Figure 1: Data collection procedure flow chart
Physical Examinations and Data Collection Procedures
Height was measured using portable stadio-meter and weight was determined using a weight scale; patient were dressed but without shoe by trained nurses. BMI was calculated as weight (in kilograms) divided by height in m2. As per the WHO criteria, BMI was classified as normal/underweight BMI < 25kg/m2, overweight: BMI 25 - 29.9 kg/m2 and obese: BMI ≥ 30kg/m2 (15).
We identified coexisting illness using patient medication chart, laboratory results and self-report method. Participants were considered to have diabetes mellitus if previously they had been recognized by the doctor as having DM, two fasting glucose values of ≥ 126 mg/dl using fingertip blood (Accu-trend glucometer) or they reported taking anti diabetic drug. Blood pressure was measured two times using a calibrated sphygmomanometer at the heart level. Hypertension was defined as systolic BP ≥ 140mmHg or diastolic BP ≥ 90mmHg or use of medication for hypertension.
Sample Collection Procedure and Laboratory Analysis
A random urine sample of MSU (midstream urine) had been collected from each patient using a clean catch technique and sterile container. Urinary excretion of protein and sugar was detected using urinary strips‘ACCU - ANSWERR’. Serum creatinine was measured by alkaline picrate method (Jaffe kinetic assay). For estimated glomerular filtration rate (eGFR) determination, the abbreviated equations from the Modification of Diet in Renal Disease (MDRD) study and Cockcroft-Gault was used. Equation from the MDRD study: estimated GFR (ml/min per 1.73 m2) = 1.86 × (SCr) - 1.154 × (age) - 0.203, multiply by 0.742 for women and by 1.21 for African ancestry and Cockcroft-Gault equation: Ccr (ml/ min) = (140 - age) × Weight (Kg)/72 × SCr (mg/dl) × 0.85 if female.

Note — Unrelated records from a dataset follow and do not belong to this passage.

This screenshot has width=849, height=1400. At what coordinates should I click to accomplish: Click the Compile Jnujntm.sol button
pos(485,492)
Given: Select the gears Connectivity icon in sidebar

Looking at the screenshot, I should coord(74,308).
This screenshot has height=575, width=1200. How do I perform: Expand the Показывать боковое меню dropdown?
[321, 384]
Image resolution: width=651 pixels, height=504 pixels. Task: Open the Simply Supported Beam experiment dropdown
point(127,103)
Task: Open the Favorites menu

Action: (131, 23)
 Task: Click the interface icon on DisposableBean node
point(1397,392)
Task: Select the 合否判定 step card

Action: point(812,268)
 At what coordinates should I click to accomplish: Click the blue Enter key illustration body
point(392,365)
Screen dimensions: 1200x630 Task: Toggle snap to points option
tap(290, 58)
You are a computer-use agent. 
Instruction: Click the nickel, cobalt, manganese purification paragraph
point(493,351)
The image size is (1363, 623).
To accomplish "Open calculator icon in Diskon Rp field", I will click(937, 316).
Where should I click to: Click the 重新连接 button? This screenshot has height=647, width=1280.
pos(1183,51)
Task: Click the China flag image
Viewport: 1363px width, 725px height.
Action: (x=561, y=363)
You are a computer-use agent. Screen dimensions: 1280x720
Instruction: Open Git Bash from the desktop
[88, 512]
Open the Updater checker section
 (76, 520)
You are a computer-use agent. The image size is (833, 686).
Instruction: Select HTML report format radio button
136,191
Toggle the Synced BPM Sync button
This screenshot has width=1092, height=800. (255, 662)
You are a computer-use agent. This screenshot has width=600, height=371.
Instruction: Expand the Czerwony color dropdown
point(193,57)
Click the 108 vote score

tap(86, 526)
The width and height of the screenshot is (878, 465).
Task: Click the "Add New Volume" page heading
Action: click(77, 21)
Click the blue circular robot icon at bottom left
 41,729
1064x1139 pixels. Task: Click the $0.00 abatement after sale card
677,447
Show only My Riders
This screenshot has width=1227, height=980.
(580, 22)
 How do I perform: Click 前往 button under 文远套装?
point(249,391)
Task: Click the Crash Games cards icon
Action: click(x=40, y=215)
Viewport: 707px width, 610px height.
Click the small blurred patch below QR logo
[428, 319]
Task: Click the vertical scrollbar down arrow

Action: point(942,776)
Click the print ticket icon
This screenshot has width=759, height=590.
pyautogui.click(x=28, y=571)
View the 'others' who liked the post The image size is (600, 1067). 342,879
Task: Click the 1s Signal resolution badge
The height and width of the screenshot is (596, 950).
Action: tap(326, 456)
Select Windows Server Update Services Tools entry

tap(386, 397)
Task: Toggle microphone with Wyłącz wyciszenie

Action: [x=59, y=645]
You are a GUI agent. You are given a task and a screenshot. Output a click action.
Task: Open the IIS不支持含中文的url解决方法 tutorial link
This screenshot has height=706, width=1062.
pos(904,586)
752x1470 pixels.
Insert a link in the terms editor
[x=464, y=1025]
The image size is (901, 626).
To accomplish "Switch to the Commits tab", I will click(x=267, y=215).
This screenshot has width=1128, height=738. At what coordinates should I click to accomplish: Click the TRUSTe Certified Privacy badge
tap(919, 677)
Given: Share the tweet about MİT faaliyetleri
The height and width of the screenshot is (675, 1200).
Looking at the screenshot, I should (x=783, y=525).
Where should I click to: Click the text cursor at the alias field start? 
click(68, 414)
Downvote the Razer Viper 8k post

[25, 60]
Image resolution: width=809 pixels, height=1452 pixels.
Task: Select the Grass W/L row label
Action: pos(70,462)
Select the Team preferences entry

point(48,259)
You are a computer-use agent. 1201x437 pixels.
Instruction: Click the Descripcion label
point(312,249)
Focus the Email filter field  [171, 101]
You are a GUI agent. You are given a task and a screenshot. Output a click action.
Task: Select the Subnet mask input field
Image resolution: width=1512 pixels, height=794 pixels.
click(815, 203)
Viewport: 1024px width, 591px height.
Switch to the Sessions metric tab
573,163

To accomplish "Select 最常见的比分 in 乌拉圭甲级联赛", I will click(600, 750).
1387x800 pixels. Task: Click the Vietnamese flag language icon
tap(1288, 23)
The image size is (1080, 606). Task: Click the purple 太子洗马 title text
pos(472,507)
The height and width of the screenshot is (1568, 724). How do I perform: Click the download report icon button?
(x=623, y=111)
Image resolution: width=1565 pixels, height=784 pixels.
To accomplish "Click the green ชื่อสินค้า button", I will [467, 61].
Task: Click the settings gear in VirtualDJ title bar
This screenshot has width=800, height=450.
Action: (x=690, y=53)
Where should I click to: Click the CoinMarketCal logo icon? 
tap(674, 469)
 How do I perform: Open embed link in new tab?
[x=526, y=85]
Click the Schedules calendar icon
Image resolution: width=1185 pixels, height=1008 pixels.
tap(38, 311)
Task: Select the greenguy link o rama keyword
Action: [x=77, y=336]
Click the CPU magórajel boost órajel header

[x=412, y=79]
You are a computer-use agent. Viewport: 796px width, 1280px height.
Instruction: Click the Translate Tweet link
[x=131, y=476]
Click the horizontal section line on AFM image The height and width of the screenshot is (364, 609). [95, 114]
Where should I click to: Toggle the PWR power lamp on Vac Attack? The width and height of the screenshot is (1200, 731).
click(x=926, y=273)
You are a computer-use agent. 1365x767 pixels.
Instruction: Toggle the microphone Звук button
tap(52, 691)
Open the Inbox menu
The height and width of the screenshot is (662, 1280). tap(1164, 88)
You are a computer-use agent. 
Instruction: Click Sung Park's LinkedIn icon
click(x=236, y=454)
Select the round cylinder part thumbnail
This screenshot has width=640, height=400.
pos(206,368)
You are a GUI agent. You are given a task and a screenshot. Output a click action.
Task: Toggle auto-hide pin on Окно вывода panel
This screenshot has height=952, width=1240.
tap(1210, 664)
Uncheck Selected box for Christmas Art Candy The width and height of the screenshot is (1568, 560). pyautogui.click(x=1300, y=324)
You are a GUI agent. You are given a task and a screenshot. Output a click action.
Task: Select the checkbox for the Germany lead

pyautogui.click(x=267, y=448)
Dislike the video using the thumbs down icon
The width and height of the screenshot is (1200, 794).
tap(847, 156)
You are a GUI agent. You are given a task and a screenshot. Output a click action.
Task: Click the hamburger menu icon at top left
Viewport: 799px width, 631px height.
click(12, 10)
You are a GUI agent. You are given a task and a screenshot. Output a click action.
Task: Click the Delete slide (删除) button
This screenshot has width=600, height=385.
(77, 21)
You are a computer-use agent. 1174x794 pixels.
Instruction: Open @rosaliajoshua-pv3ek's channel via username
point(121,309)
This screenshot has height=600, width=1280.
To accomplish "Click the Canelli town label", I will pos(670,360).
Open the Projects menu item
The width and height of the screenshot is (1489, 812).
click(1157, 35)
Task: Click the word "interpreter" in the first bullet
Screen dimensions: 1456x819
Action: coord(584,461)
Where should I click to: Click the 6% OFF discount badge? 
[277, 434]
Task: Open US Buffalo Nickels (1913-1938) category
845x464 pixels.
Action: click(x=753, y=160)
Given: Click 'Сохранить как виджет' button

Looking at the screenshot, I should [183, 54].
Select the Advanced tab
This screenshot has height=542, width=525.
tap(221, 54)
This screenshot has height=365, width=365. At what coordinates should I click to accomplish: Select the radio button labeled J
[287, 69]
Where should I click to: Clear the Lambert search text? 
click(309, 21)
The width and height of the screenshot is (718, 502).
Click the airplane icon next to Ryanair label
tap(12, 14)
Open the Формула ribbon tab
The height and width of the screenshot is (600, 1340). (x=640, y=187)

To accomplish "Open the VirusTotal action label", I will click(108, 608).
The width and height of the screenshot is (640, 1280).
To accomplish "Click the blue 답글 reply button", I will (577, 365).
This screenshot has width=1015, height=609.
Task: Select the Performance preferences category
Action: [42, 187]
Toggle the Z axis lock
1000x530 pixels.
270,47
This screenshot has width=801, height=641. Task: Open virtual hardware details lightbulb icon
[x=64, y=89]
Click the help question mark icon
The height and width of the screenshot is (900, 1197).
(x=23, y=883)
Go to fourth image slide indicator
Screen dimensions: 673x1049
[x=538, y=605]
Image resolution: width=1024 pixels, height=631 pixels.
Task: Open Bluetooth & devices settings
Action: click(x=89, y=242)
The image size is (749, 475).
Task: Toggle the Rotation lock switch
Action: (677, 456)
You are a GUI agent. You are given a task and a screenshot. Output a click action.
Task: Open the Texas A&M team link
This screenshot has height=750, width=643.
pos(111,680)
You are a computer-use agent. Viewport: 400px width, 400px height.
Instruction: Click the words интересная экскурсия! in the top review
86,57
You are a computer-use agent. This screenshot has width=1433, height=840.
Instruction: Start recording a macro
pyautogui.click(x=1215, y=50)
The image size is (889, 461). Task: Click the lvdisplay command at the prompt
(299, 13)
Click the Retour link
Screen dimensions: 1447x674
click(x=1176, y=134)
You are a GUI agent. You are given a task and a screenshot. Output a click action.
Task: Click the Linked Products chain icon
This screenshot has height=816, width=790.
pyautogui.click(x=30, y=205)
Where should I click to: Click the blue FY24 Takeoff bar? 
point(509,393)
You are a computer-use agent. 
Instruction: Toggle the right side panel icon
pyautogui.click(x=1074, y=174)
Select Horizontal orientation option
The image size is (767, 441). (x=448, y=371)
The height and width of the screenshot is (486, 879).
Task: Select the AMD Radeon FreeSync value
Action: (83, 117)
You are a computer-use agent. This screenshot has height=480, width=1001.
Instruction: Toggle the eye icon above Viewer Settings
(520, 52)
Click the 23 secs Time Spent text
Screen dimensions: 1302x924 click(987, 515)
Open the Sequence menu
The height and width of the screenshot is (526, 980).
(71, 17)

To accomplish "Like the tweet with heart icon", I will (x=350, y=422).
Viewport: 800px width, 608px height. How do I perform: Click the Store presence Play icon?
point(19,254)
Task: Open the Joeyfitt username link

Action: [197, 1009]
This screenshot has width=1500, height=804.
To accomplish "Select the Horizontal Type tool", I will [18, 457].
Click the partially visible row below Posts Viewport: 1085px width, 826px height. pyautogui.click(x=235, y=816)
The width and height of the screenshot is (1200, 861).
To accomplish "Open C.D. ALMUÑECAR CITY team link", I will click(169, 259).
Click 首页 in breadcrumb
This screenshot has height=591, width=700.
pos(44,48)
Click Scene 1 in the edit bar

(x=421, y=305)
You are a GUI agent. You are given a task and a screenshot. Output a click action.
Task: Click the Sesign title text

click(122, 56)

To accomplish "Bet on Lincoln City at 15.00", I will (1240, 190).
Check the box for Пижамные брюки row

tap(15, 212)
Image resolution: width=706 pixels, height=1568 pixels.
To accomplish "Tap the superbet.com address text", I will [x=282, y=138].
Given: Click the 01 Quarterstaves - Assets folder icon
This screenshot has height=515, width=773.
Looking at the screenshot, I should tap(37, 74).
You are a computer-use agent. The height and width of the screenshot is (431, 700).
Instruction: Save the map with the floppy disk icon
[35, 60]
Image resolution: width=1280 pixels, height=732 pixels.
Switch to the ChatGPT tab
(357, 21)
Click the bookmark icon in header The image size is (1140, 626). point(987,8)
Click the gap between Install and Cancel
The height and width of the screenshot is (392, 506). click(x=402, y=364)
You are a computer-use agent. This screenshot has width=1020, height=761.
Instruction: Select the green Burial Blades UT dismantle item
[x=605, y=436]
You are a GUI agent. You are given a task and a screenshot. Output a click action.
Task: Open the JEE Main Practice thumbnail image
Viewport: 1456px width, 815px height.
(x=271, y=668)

Staging of kidney function was based on the national kidney foundation disease outcome quality initiative (NKF-KDOQI) classification (7). An eGFR < 60ml/min was used to define CKD. KDIGO guideline recommended to use albumin-to-creatinine ratio (ACR) more than 30mg/g to define CKD but such test was not available in the study area (5). Those with newly detected high creatinine and having patient with difficulty to differentiate acute kidney injury and chronic kidney disease were advised to start further work up and appointed at least after 3 months for follow-up investigation and treatment at the hospital and it was revised from Smart Care using their identification number.
Data Quality Control
Training was given for data collectors and supervisors about the aim of study, data collection procedures and ethical issues. Validity was checked by doing pretest on 30 patients at Mekelle hospital (out of the study area), based on this data collection tool was modified.
Data Analysis
Data entry and analysis were performed using Statistical Package for Social Science (SPSS) version 23. Categorical variables were described using frequencies and percentages. Continuous variables were also described using an appropriate combination of measure of central tendency and measure of dispersion. Odds ratio with its 95% confidence interval and p-value were calculated by running logistic regression to identify factor associated with CKD. Variables with a p-value < 0.05 during bivariate analysis were selected for multivariable analysis. Statistical significance was declared at p value < 0.05.